_PROMPT:_
Write out again the lines from the line with "Image resolution: width=360" up to and including the line with "Given: Click the", exactly as they stand below, and skip any picture.

_DATA RECORDS:_
◆ ◆ ◆ ◆

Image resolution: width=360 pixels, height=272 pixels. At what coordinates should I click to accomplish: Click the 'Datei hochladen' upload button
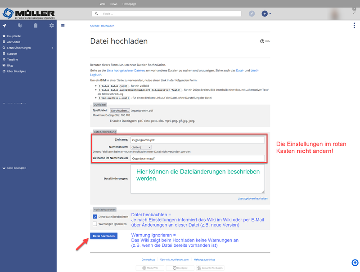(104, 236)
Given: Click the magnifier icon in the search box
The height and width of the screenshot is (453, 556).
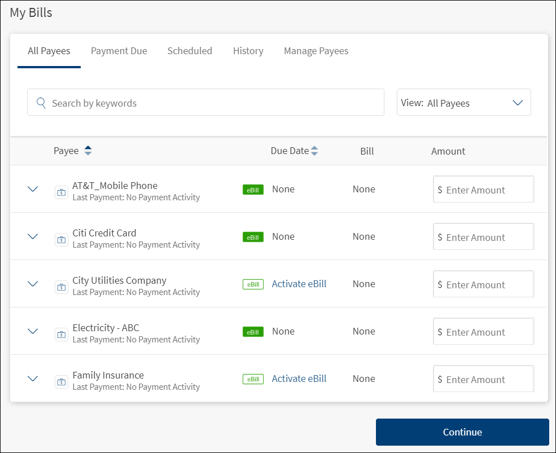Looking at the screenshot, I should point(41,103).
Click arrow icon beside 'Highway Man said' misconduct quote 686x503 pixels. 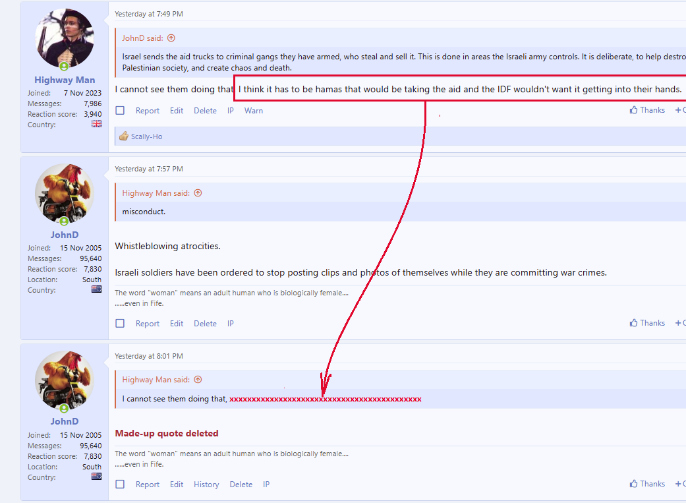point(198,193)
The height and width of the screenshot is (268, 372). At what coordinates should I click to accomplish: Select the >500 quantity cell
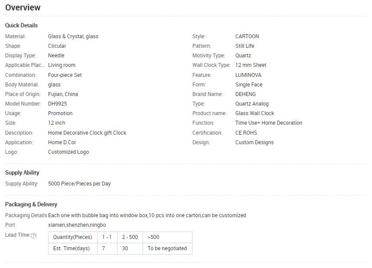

◆ ◆ ◆ ◆

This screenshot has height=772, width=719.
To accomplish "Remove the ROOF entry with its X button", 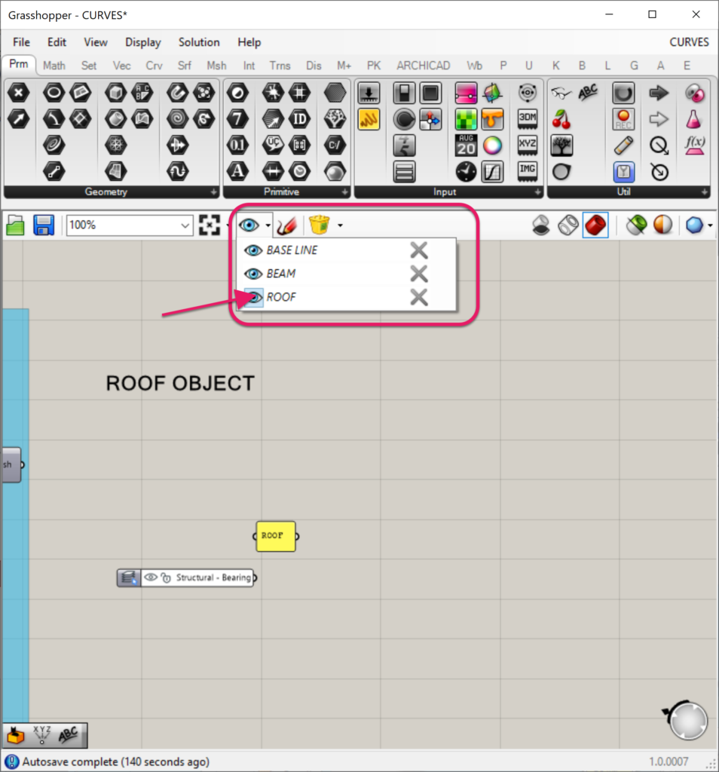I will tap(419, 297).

◆ ◆ ◆ ◆

_RESULT FOR THIS TASK:_
Image resolution: width=360 pixels, height=272 pixels. At what coordinates should I click to accomplish: Click the 'Datei hochladen' upload button
(104, 236)
Given: Click the magnifier icon in the search box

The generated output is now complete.